GoogLeNet classifies the left image as “panda”, while classifying the one on the right as “gibbon”. The factor of .007 represents a change on the order of the least significant bit in the image representation. See Fig. 1 in original work.

The 2-norm, which measures the image perturbation as a vector length, can likewise be used to produce distortions that are clearly “small”, as in another famous example:

In each block of images, the first column is the original, the second is a visualisation of the adversarial perturbation, and the third is the perturbed image (or “adversarial example”). All three images in the third column of each block are classified as ostriches. See Fig. 5 in original work.

Taking a slightly more geometric view, we can make a conceptual drawing like this:

Despite the large distance between the natural images of the dog and ostrich, it turns out that the dog image I sits very close to the border between the two classes, meaning that there exists another image I + ∆I near to it which sits in the ostrich region of the classifier. There is nothing special about this particular dog image: for common deep classification networks, this property of sitting right next to a decision boundary turns out to be true of all natural images. Below, we will come to understand a bit better why that is.

A Simple Explanation

Before we go any further, let’s cut to the chase and state plainly what that little distortion actually represents: it’s a feature. By “feature”, we mean a visual pattern/signal in the input image which the network uses when classifying that image. That’s all that adversarial perturbations really are: patterns that are used by the network for classification, differently from the way that humans expect them to be. And the best part of adversarial examples as feature visualisations is that they inherently prove that they are what they claim to be. An adversarial pertubation doesn’t just claim to be a feature relevant for classification: it proves that it is by actually changing the network’s classification.

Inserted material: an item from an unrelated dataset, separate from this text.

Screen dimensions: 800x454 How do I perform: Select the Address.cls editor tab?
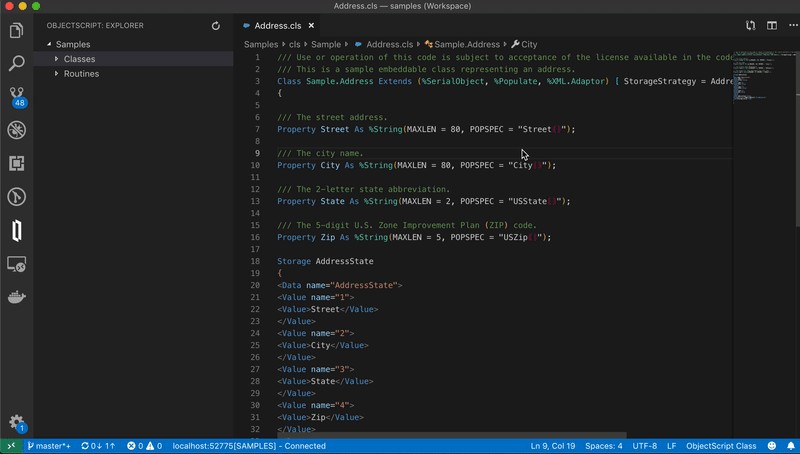coord(278,25)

This fact has been stated in different ways at different times. For example, one could say that “adversarial examples are not bugs, they are features”. Or, as was stated before that, that “the features and functions thereof that [deep convolutional networks] currently rely on to solve the classification problem are, in a sense, their own worst adversaries”. Or, as was stated before that, that “we can think of all… approaches [to feature visualisation] as living on a spectrum, based on how strongly they regularize the model. On one extreme, if we don’t regularize at all, we end up with adversarial examples.”

If that dog in I + ΔI “is” an ostrich, then the difference vector ΔI is in some sense a local “ostrich-rather-than-dog feature”, by definition.

What we’ve said above is sometimes regarded as something of a revelation. We don’t think that it needs to be. Here is an embarassingly simple way of seeing that it’s true:

What is a “feature”?

Let’s talk more about the idea that there are features in the input that are used for classification by the network. It’s pretty intuitive to imagine a network checking its input for visual evidence (features) of different classes, weighing that evidence up, and outputting the ID of whichever class appears to have the strongest support. To be useful, we expect that features will be more strongly associated with certain classes than others, at least in certain contexts.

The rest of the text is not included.